··· TEXTO APRESENTADO

O Bonfim, no Porto, vai das Fontaínhas às Antas e foi considerado pelo The Guardian um dos 10 bairros "mais cool da Europa". O JPN percorreu algumas artérias deste “bairro” da cidade para perceber qual é a realidade da freguesia que está paredes meias com a baixa do Porto.

Na rua que dá nome à freguesia, vive-se um ambiente de “Regresso ao Futuro”. Subir a Rua do Bonfim até ao cimo da igreja com o mesmo nome é como viajar para um tempo ao qual o boom imobiliário não chegou. Os poucos edifícios requalificados coexistem com prédios devolutos e lojas fechadas.

O burburinho do comércio local faz lembrar o Bonfim da década de 1980. Do Campo 24 de Agosto à igreja do Bonfim, ainda é possível ver a oficina de carros, a tabacaria onde se compra o jornal, o restaurante típico com o prato do dia ou a mercearia onde se fazem as compras do quotidiano.

Esta autenticidade melancólica do Bonfim é vivida ainda um pouco por toda a freguesia. O velho e o novo, o antigo e o renovado vivem lado a lado, numa área geográfica tão díspar que vai das Fontaínhas às Antas.

Para o vereador do pelouro da Educação e Cidadania da Junta de Freguesia do Bonfim, Hugo Pinho, aquela zona geográfica combina o melhor de dois mundos. Ao JPN, o vereador considera que foi uma “maravilha perceber que o património foi recuperado” ao mesmo tempo que a freguesia “mantém as suas gentes”.

······
··· MATERIAL

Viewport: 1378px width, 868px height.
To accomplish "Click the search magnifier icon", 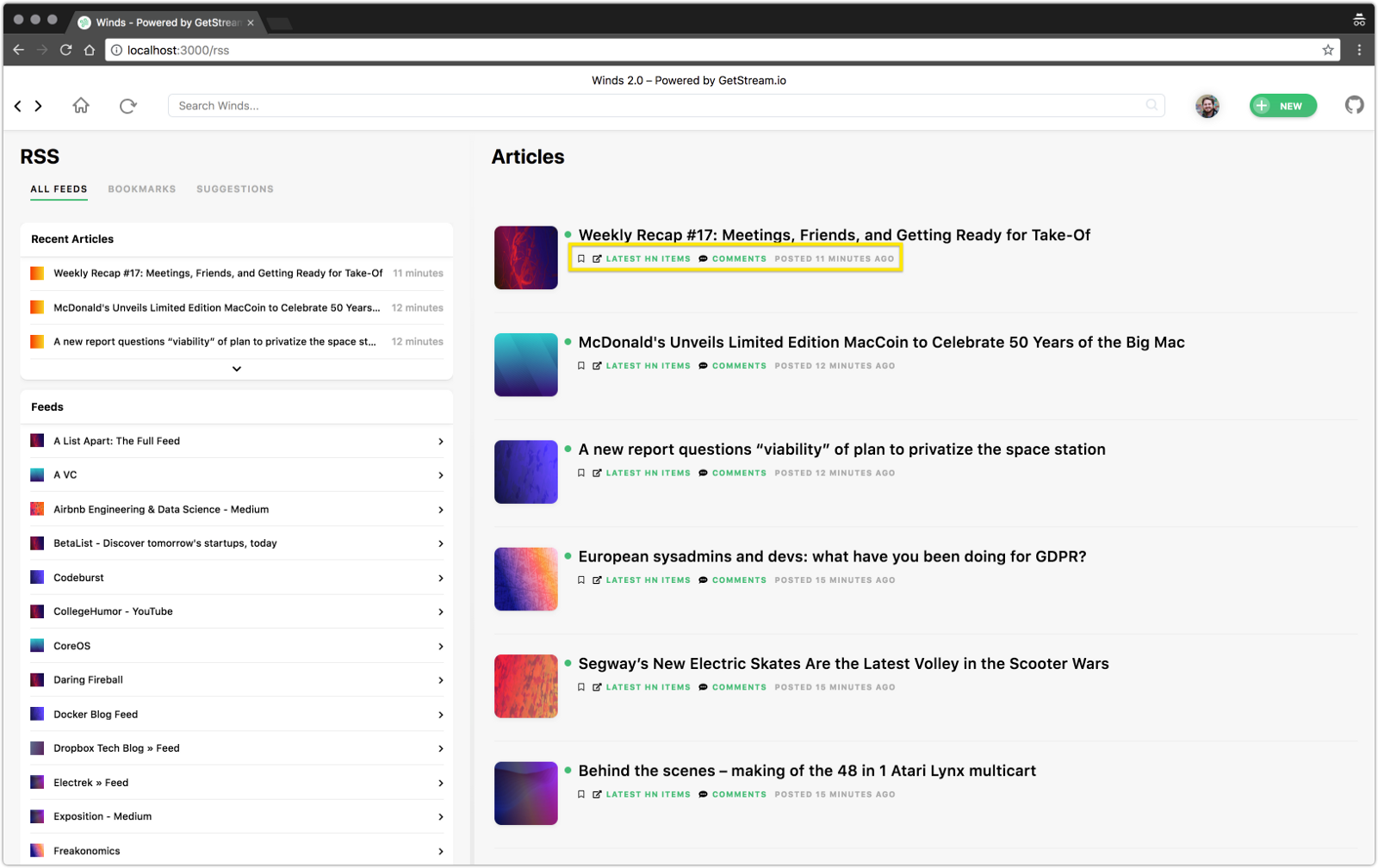I will [x=1151, y=105].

······

- **TAREFA PEDIDA**
Reproduza tal como está o trecho do texto sobre o Bonfim que começa em "Na rua que dá" e termina em "compras do quotidiano.", incluindo estas últimas palavras.

- **RESPOSTA FINAL**
Na rua que dá nome à freguesia, vive-se um ambiente de “Regresso ao Futuro”. Subir a Rua do Bonfim até ao cimo da igreja com o mesmo nome é como viajar para um tempo ao qual o boom imobiliário não chegou. Os poucos edifícios requalificados coexistem com prédios devolutos e lojas fechadas.

O burburinho do comércio local faz lembrar o Bonfim da década de 1980. Do Campo 24 de Agosto à igreja do Bonfim, ainda é possível ver a oficina de carros, a tabacaria onde se compra o jornal, o restaurante típico com o prato do dia ou a mercearia onde se fazem as compras do quotidiano.